I am 2 years and 2 months into this journey called grief.  I thought I was doing well, I haven't cried for a couple of months now and really thought I had gotten through the worst. Just to turn around and wham I miss my husband so much that I don't know how I'm going to get through the next hour. Then the hour passes and I'm still missing him.  It always seems worse at this time of the year, every fall, my husband would surprise me with a long weekend trip to see the colorful leaves and a nice hotel and dinner.  The fall before he passed, he surprised me with a trip to the Finger Lakes in NY, dinner at an old castle and wine tour to all the area vineyards and beautiful hotel.  He really went all out, I often wonder if he knew he wouldn't be here the next fall and wanted to make sure I really enjoyed it.  I feel so lost without him and most of the time I wander around like I'm waiting for him to come home. I miss him so much, I feel like I'm going crazy.    Thanks for letting me vent.

Comment by springflowers2014 on September 27, 2016 at 5:27pm

Thank you for all the info. My daughter is in high school. While she's with her friends she watches me being alone. I've been on two dating sites, the first guy I met for coffee… he was ready to go to bed! I wanted to run as fast as i  i'm just lonely and a dinner with friends would be great. I just think that ppl in general feel so awkward around widows. That saddens me.

Comment by Gary'swife on September 27, 2016 at 1:12pm

@springflowers2014 -   I was a bit in your same situation (although I don't have children who were telling me to do so).  

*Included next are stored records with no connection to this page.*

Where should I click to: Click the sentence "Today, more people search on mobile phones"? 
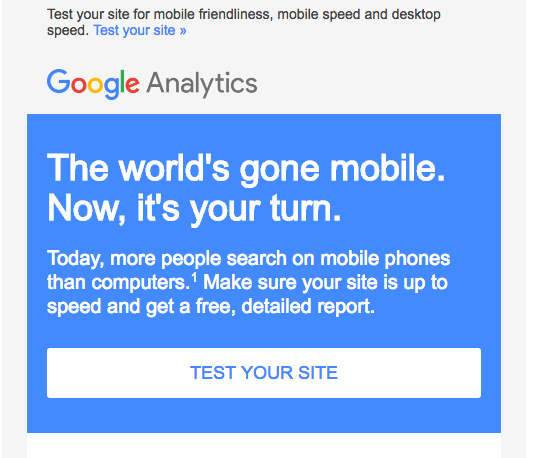point(248,259)
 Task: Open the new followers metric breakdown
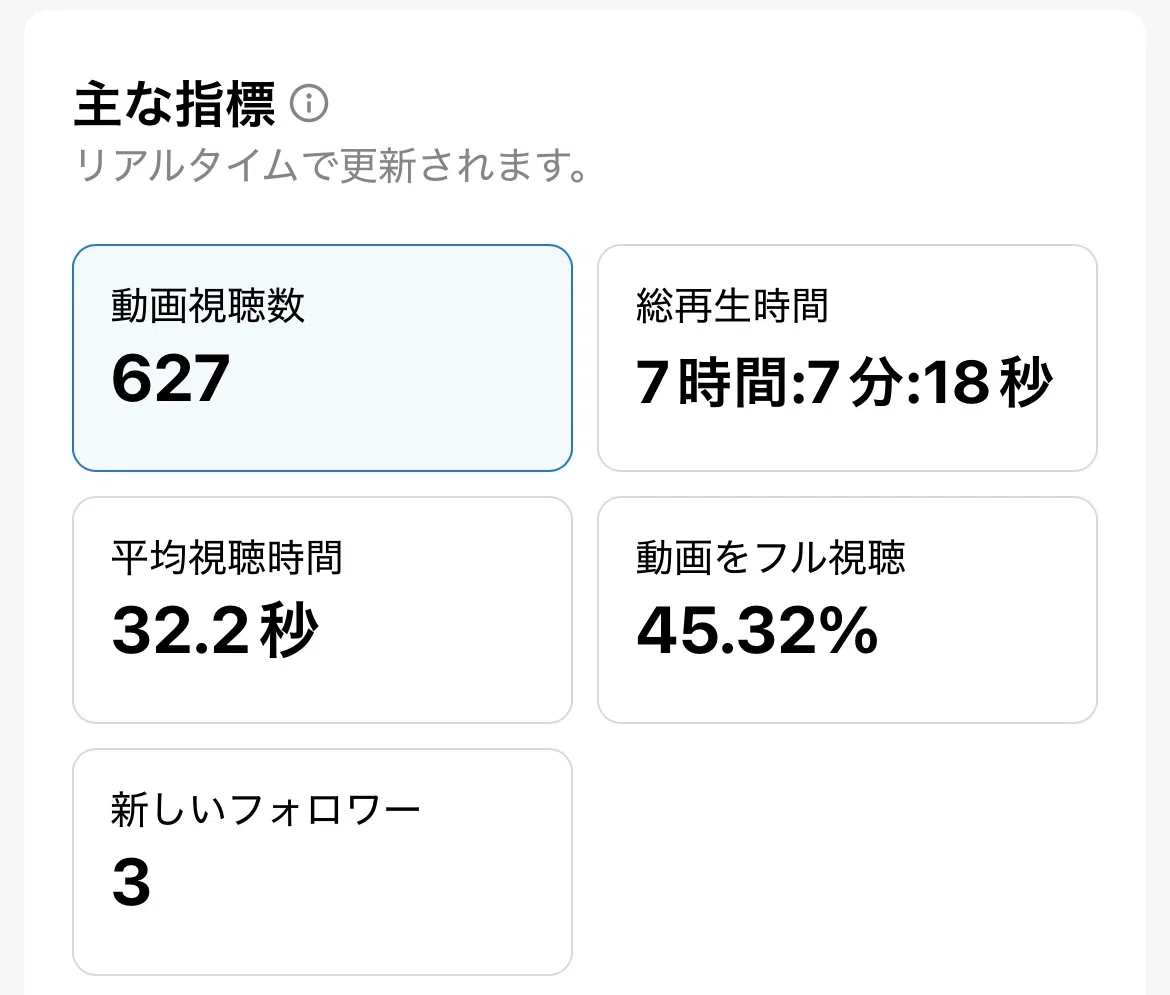(x=322, y=860)

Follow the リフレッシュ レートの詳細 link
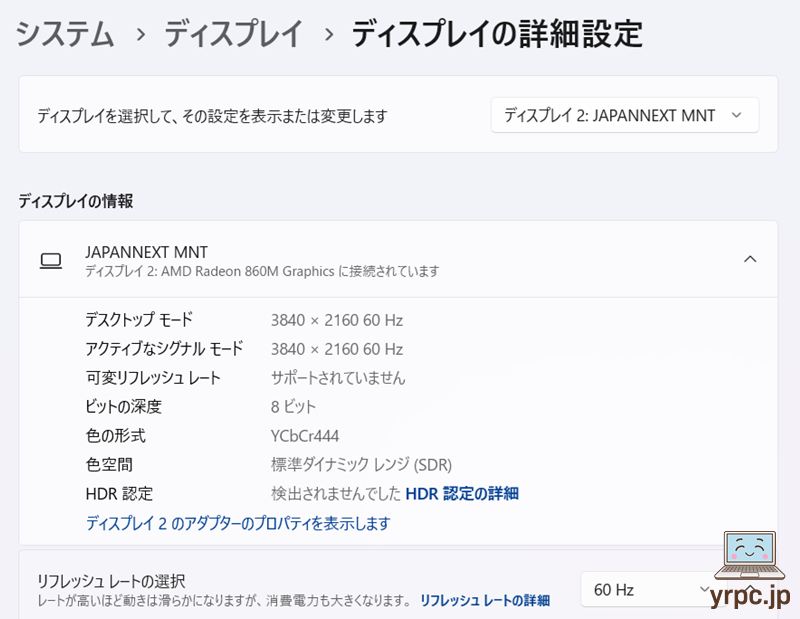(x=485, y=601)

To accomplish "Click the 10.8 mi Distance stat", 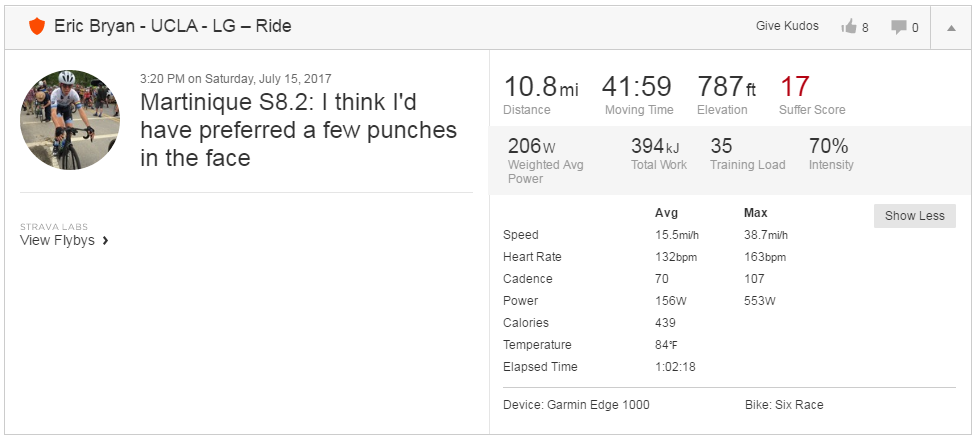I will (x=540, y=95).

I have finally decided that for me, for now, what I really want are people to do things with.  It has taken, and does take a lot of effort, but I am finding it is worth it.   I go to a grief group, but it specifically does not do social events as it's focus is on groups discussing their grief.   After attending for 2 years, I have finally "connected" with a couple of the women who are going, and who have shown an interest in getting together outside of the group.  I went to dinner last Sat. with one of them, and I remember coming home thinking "I have a new friend!"   It seems rather silly at my age, but definitely what I need.  I also have a couple of married friends who will go out with me for dinner, theatre, but I always must initiate.  For a long time this bothered me. But, they are always interested in getting together, but are very busy and often will suggest an alternate date.  I have learned to "get over this", as I recall a time in my life that I too was very busy.   I do have a couple of old friends who do not seem interested in maintaining a friendship, and I have learned to let this go.

In many locations there are meetup groups (look at "").  I have joined a writing group in my area, but have yet to attend a meeting.....on my list.   There are also many book clubs hosted by my local bookstore.  I attended one for some time, and might start again.   My local library also hosts some clubs, so you might check into that.

Nieta is correct, this is your life.  I am sure your daughter is just concerned.  

If you want to start dating, I would certainly do the asking, and be very careful about giving out much information about yourself.  Also, look up "catfishing" (I had not idea about this until something on the TV).  Very scary.  

I met my 2nd husband on a dating site.  I initiated.  He was the 3rd guy I met.  We met for lunch and really enjoyed the conversation.  I had meant for it to be casual (I was taking care of my mother 24/7 at the time), but, well, the rest is history.

Good luck and keep us posted.

Comment by Nieta on September 27, 2016 at 12:54pm

However well-intended your daughter's suggestion may be; ultimately, it is your life and ,thus, your decision.